We were concerned for a long time, with the valuations that were being
assigned to those companies. Now that the valuations have dropped so
significantly, we have started accumulating positions in several of these
companies. We have started investing in some of these types of companies after
they have lost well in excess of 50 % off of their market highs (some have
experienced losses in excess of 90 % in value, before we started our
accumulation).
The
technology sector has taken a tremendous hit over the last year or so, yet
without understanding the parameters of a specific company and industry,
investing in these specific companies can remain painfully unprofitable or at
the least, dangerous because of a lack of understanding of both valuations and
the industry. We are very cognizant of emerging technologies, the business
climate of the technology industry, especially the fiber optic sector that
includes such companies as Ciena, Corvis, Corning, Avanex, Nortel, Lucent,
Cisco and Sycamore Systems. We continue
to watch the fiber-optic sector very closely, as we feel that it is the “heart”
of future technologies. The industry is a difficult industry to understand. The
competition is fierce and disruptive. The industry is in a hyper growth stage,
yet it faces the potential of future commoditization.
As
we all know, these are financially stressful
times. Our goal is to complement our managed portfolios with our
inordinate amount of unbiased research into specific companies and
industries. We are quite willing to
recognize our mistakes and we are constantly trying to find mistakes in our
current research. We generally only invest for the long-term. When we begin accumulating
a position we realize that the results of our investment may take upwards of 5
years or more to show positive returns. We realize that these returns may not
ever materialize. Because of this, we continue to emphasize diversified
portfolios.
Our
investment philosophies are based on the research techniques developed by
successful “old timers” like Benjamin Graham, Warren Buffett, Charlie Munger,
John Templeton, David Dreman and Peter Lynch, just to name a few (there are so
many others). When we purchase a
position in a company, our goal is to keep that investment in our portfolio for
a period of time, which my second favorite investor (Warren Buffett) calls
forever.
Listed below are several companies, which we are currently holding as core investments. Please be very aware that by mentioning these companies we are NOT recommending them to you for purchase. It is quite possible that the companies mentioned in this section could be eliminated from our portfolios tomorrow. We are mentioning these companies for a reference and as a means of discussion.

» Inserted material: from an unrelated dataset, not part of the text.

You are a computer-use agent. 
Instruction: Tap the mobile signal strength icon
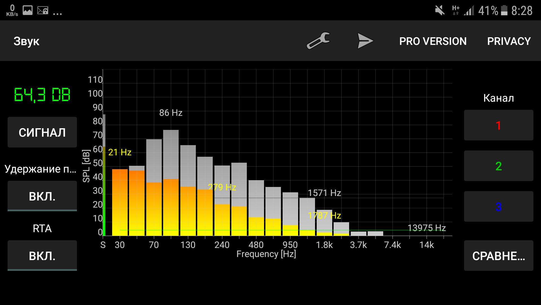click(x=469, y=11)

The following companies are investments we have purchased during the last week.
| Lucent Technologies (LU) |
11.62 |
| AT&T (T) | 21.32 |
| Hasbro (HAS) |
12.60 |
| Occidental Petroleum (OXY) | 23.72 |
| Avanex (AVNX) |
15.44 |
| Alcoa (AA) |
34.04 |
Disclaimer
Information herein is believed to be reliable, but its accuracy and
completeness cannot be guaranteed. Opinions, estimates, and projections
constitute our judgment and are subject to change without notice. This
publication is provided to you for information purposes only and is not
intended as an offer or solicitation. Redfield, Blonsky & Co. LLC and
Ronald R Redfield, CPA, PFS, may hold a position or act as an advisor on any
investments mentioned in a report or discussion.